▶ [DOCUMENT EXTRACT]:
# Happy Birthday taxlady!



## Cooking Goddess

Have a great day!  And if you have a celebratory glass of wine keep it away from the electronics. 

Cheers!


----------



## jharris




----------



## Kylie1969

Wishing you a wonderful birthday Taxy


----------



## pacanis

Happy Birthday, Linda.
Buy yourself a nice computer today (if you haven't already )


----------



## Hoot

Happy Birthday!
I hope you will have a wondrous day!


----------



## Zhizara

Have a great day!


----------



## MrsLMB




----------



## Dawgluver

Happy Happy Birthday, Taxy!!!  Have a fantastic cake!


----------



## Steve Kroll

Happy Birthday, Linda!


----------



## Andy M.

Happy Birthday!  Have a great day, Linda.


----------



## Barbara L

Happy Birthday! I hope you are having a wonderful day!


----------



## bethzaring

Happy Birthday TL!

▶ [DATASET CONTENT]:
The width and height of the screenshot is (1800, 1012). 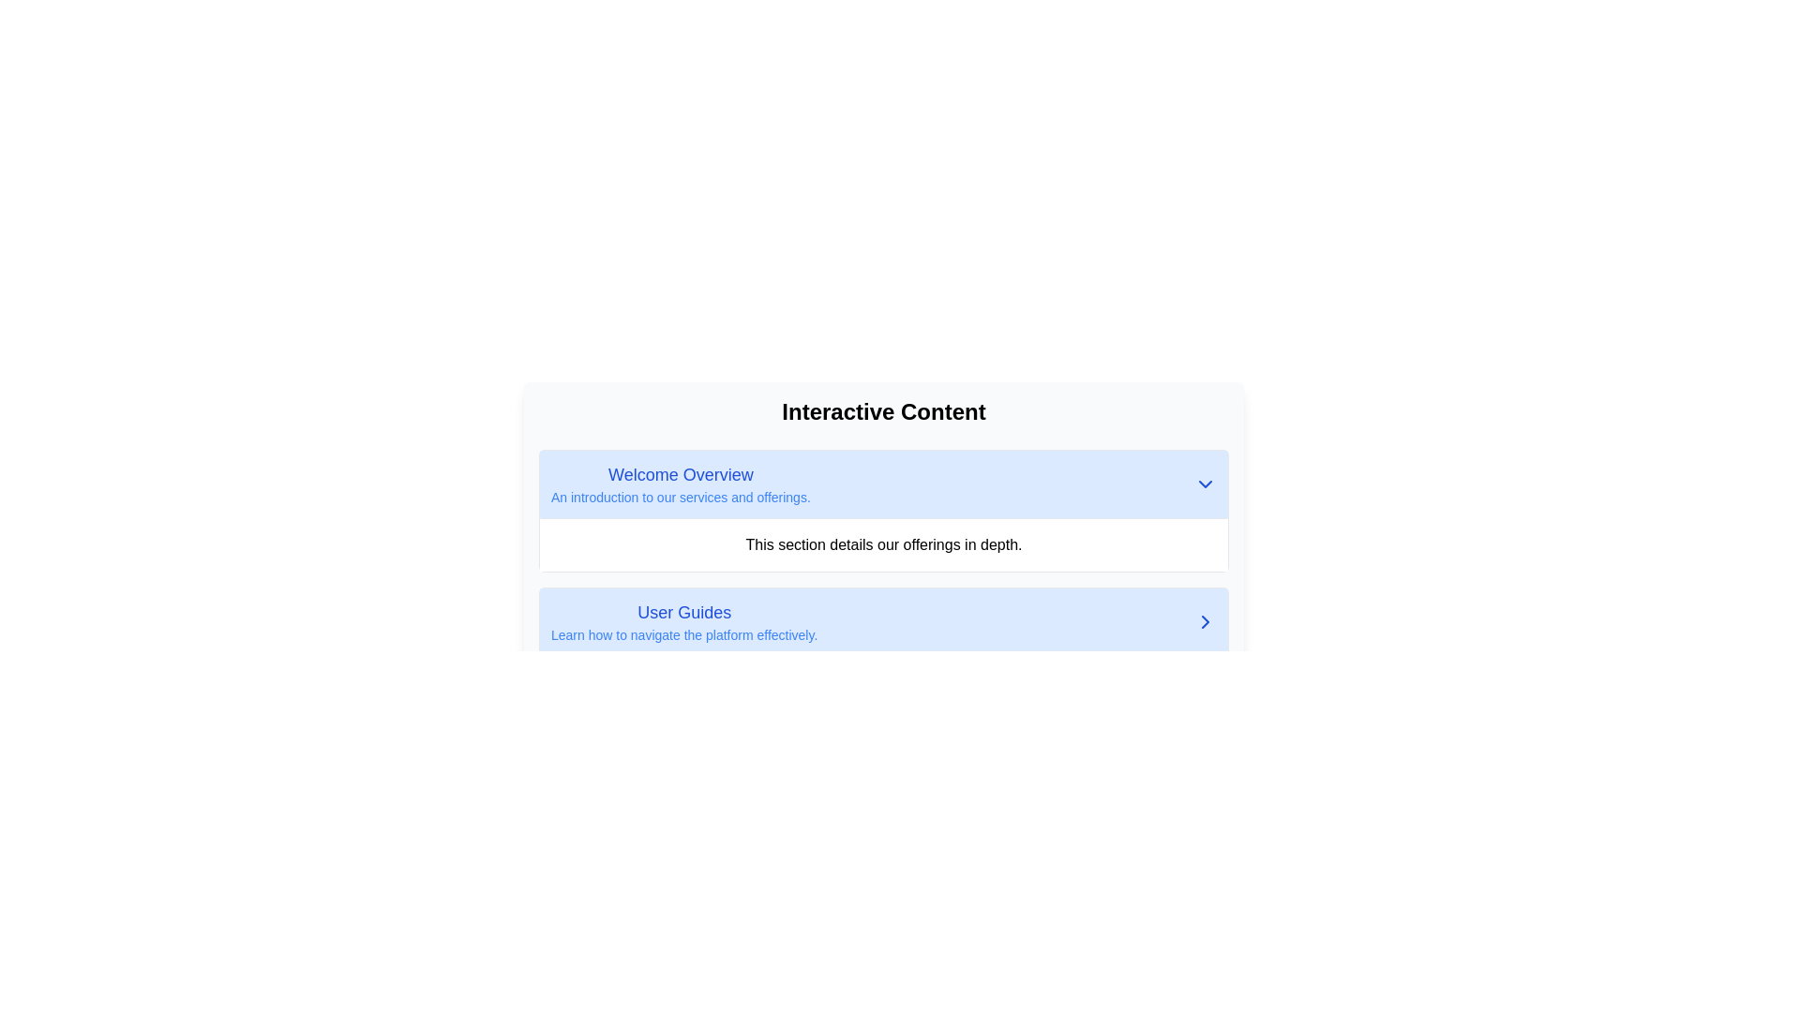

▶ [WHAT YOU HAVE TO DO]: Carry on the forum thread wishing taxlady a happy birthday, starting after its last post.

▶ [TASK OUTPUT]:
----------



## PrincessFiona60

Happy Birthday!  I hope you are having a great time today!


----------



## buckytom

render unto caeser what is caeser's, and render unto taxy a wonderful day filled with love and joy!!!

happiest of birthdays, tl.


----------



## vitauta

happy birthday, taxy! I hope it is everything you have ever wished for, with a fabulous b-day meal somewhere in the mix. 

using selected buzzle's astrological notations on the taurean woman:

as a taurean woman, taxy, you are ruled by venus, the goddess of beauty...you are graceful, independent and the maker of your own destiny--which makes you both intimidating and desirable. as a friend, you are a deeply loyal and are likely to have an extremely unconventional set of friends and companions....

thus, your dc affiliations, taxy.


----------



## CharlieD

Hope I am not too late. Happy Birthday.


----------



## Alix

Sorry to be so late! Happy Birthday to a truly wonderful lady. Hope you got to celebrate in style!


----------



## Somebunny

Oh! Linda, I'm probably late too!  Hope your birthday was Spocktacular!


----------



## GotGarlic

Happy Birthday Week, TL! Hope you're having a great time!


----------



## DaveSoMD

Hope you're having  GREAT birthday!!!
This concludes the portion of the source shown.